Click Potential is just a reference - is the name that they game for the #1 position. All other ads% are comparation with the first position. If you want comparation about 2 other position (like I did on my previous post with #2 and #1) like the click potential from #10 to 7 just device the percentage from one to another just devide both % the values and you will get comparasion value. Is a very nive way to represent the thing if you understand it. For example: You pay only .10 per click and you're listed #10 BUT: only 100 clicks/day for your site what is very poor for you.... If in the same case above you wnat to get 1000 clicks per day you need to increase the pay per click to .15, .20 .25 but yuo still listed in #10 and would pay a very hight price to get 1000 clicks per day. But if you create a very nice Ad that put you in #1 with the same .10 per click... you would get the 1000 clicks per day very easy not needing to pay more for it.
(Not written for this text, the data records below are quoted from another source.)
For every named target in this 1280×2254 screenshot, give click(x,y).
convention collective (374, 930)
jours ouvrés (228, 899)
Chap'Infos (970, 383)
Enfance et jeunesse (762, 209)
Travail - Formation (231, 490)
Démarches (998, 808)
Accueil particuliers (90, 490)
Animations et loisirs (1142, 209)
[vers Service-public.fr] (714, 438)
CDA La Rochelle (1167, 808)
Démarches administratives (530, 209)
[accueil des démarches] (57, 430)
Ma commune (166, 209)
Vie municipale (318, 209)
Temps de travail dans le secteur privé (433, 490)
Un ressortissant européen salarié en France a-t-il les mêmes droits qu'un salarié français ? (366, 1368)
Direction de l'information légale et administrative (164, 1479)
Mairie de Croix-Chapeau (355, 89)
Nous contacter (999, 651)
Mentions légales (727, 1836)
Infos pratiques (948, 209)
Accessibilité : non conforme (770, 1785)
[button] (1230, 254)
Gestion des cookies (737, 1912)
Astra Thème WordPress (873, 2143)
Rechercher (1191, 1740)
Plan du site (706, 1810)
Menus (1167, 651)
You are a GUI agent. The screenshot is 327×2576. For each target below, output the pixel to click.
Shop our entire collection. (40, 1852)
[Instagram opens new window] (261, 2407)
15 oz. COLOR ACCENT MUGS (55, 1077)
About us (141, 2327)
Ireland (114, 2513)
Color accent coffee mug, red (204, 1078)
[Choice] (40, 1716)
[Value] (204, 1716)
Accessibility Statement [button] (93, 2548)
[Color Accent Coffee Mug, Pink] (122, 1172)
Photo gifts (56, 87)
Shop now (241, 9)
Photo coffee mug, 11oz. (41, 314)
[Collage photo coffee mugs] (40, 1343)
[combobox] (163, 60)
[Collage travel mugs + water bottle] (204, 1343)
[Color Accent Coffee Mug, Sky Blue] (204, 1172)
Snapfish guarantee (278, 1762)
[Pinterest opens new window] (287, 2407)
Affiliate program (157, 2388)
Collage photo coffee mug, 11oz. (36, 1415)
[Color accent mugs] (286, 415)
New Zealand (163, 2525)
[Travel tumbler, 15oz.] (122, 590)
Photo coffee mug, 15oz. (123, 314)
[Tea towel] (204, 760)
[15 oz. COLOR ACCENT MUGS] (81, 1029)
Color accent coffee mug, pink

So it is just if you need more traffic and you do not want to pay more for it. In AdWords when you need to increase traffic, you pay more or be more creative.
So the #1 slot is the "sweet spot", but only if you aquired it via quality score as opposed to buying your way there. How do people figure out their ad quality rating in order to know how to adjust bids? Is there a directly observable way, or must one just sort of try to deduce it in some roundabout way?
There is a lot of variables that you can observe for you ads. For example: Conversion Rate is more important if compared to it. I don't know if I understood you correctly: The first point is the CTR of you ad and second the position level. In my case I just place a Ad there and wait to see what happens.
Well, conversion rate is really what this whole thread is about. Well, CTR balanced against cost of position. My point was that if you don't get that coveted #1 spot, is there a way to know why not? ie because you bid too low, or because your ad copy lacks whatever mystical properties Google is looking for in ad copy. From your response, I gather there is no way other than experiment and, "wait and see what happens".